Fibular Hemimelia (for Parents)
As there is limited growing potential within the affected bone, the extent of the deformity tends to increase with growth. Occasionally, fibular hemimelia is associated with congenital shortening of the femur femur-fibula-ulna complex; see this term. Other skeletal anomalies craniosynostosis, syndactyly, brachydactyly, oligodactyly and ectrodactyly may also be present.
Fibular hemimelia is also found in several generalized skeletal dysplasias and dysostoses. Rarely, fibular hemimelia is associated with nonskeletal malformations eye abnormalities such as anterior chamber anomalies or anophthalmia, cardiac anomalies, renal dysplasia, thrombocytopenia, thoracoabdominal schisis, spina bifida and, rarely, intellectual deficit.
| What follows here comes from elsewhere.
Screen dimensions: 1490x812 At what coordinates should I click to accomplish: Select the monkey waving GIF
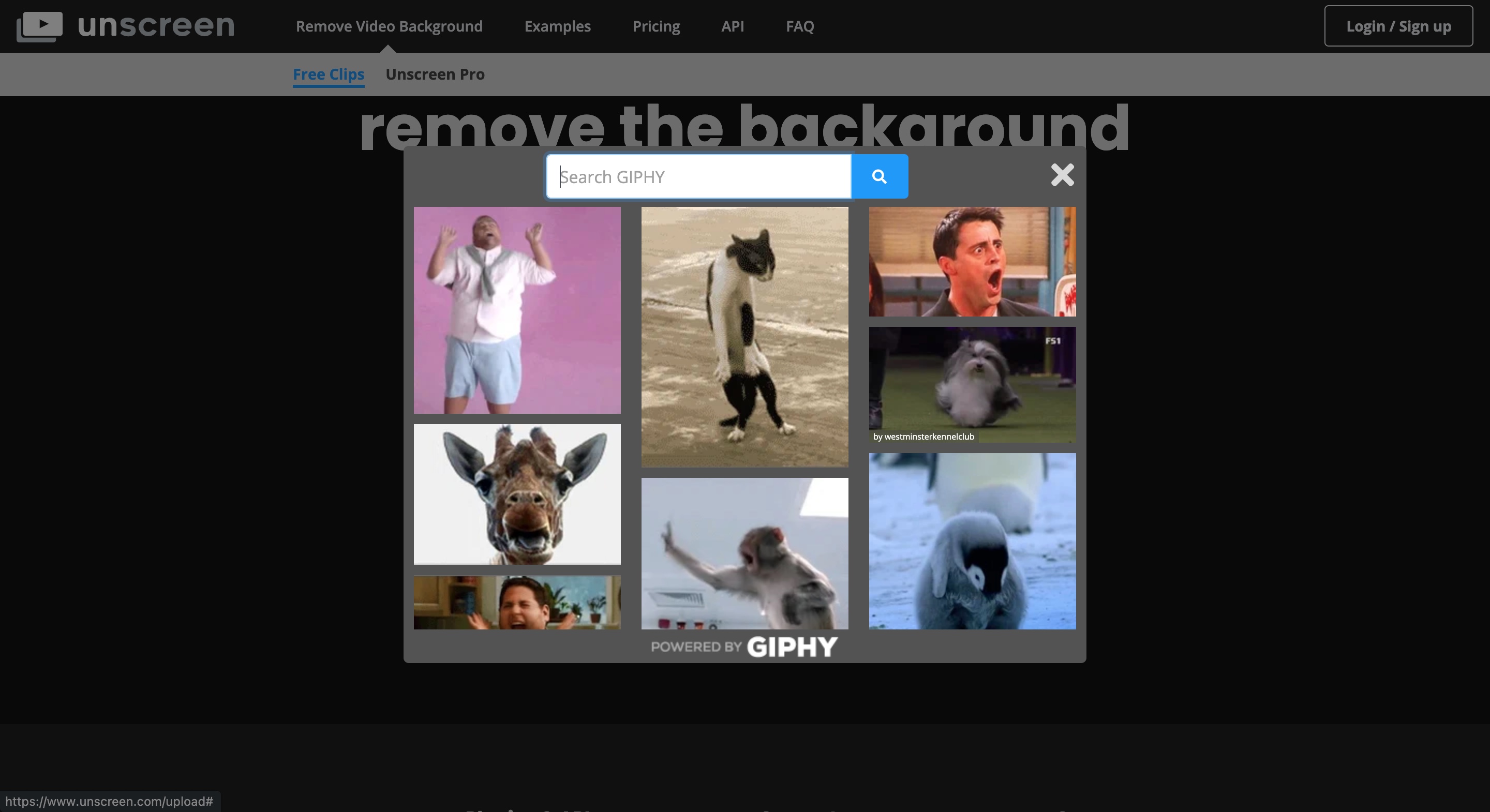(x=744, y=553)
Fibular hemimelia can be present in some chromosome anomalies. The etiology is unclear. The deformity is probably due to disruptions during the critical period of embryonic limb development, between 4th and 7th week of gestation.
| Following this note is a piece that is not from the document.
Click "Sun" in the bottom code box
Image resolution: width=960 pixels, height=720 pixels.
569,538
Fibular Deficiency (anteromedial bowing)
Vascular dysgenesis, viral infections, trauma and environmental influences have been suggested as possible causes. Differential diagnoses include amniotic band syndrome, thalidomide embryopathy and several skeletal dysplasias and dysostoses with asymmetrical involvement of the lower limbs such as femoral-facial syndrome see these terms. Most cases are sporadic.
A family history has been reported heimmelia a small percentage of cases with an autosomal dominant pattern of inheritance and incomplete penetrance. Management requires a multidisciplinary approach genetic counselors, perinatologists and pediatric orthopedic surgeons. Orthopedic treatment aims at correcting the leg length discrepancy, and, in bilateral cases, correcting the asymmetrical dwarfism.
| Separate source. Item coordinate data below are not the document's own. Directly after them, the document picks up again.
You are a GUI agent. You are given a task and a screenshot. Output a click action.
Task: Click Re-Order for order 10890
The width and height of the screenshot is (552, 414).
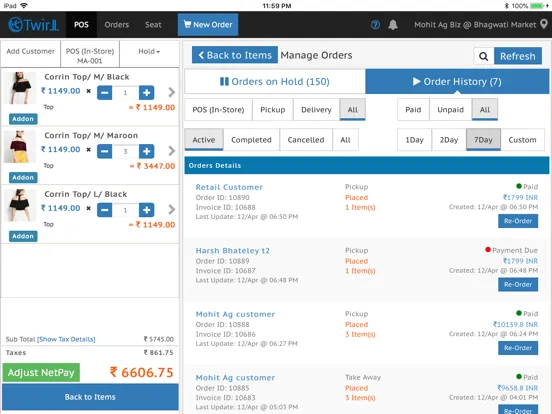[x=518, y=221]
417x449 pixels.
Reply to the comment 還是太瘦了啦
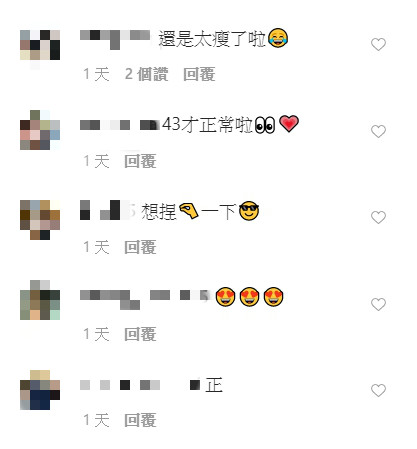click(199, 74)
In some mild cases, epiphysiodesis on the contralateral normal side is also an option. In moderate fibylar length inequality, limb lengthening is hemimelix option but it carries the risk of requiring multiple reconstructive procedures and complications.
Rarely, for cases of severe limb length discrepancy or complete absence of the fibula when the foot is nonfunctional, amputation with prosthetic fitting in early childhood may be considered. Fibular deficiency is usually a benign condition, although in severe cases it can be debilitating.
Acceptable functional results may be achieved by surgery. In case of syndromic presentation, prognosis depends on the nature of the associated anomalies. Other search option s Alphabetical list. Summary and related texts.
Fibular hemimelia – Wikipedia
Check this box if you wish to receive a copy of your message. Disease definition Fibular hemimelia is a congenital longitudinal limb deficiency characterized by complete or partial absence of hemimella fibula bone. Congenital longitudinal deficiency of the fibula Fibular longitudinal meromelia Prevalence: Summary Epidemiology Prevalence is estimated at 1 in 50, Clinical description Unilateral involvement occurs in two-thirds of cases, with the right fibula being affected more often than the left.
Etiology The etiology is unclear. Diagnostic methods Diagnosis is based on clinical examination fivular X-rays. Differential diagnosis Differential diagnoses include amniotic band syndrome, thalidomide embryopathy and several skeletal dysplasias and dysostoses with asymmetrical involvement of the lower limbs such as fibulxr syndrome see these terms. Antenatal diagnosis Prenatal diagnosis of fibular hemimelia has been reported.
Genetic counseling Most cases are sporadic. Management and treatment Management requires a multidisciplinary approach genetic counselors, perinatologists and pediatric orthopedic surgeons.
Prognosis Fibular deficiency is usually a benign condition, although in severe cases it can be debilitating. Additional information Further information on this disease Classification s 3 Gene s 0 Other website s 0.
Hemimeliw care resources for this disease Expert centres Diagnostic tests 2 Patient organisations 31 Orphan drug s 0.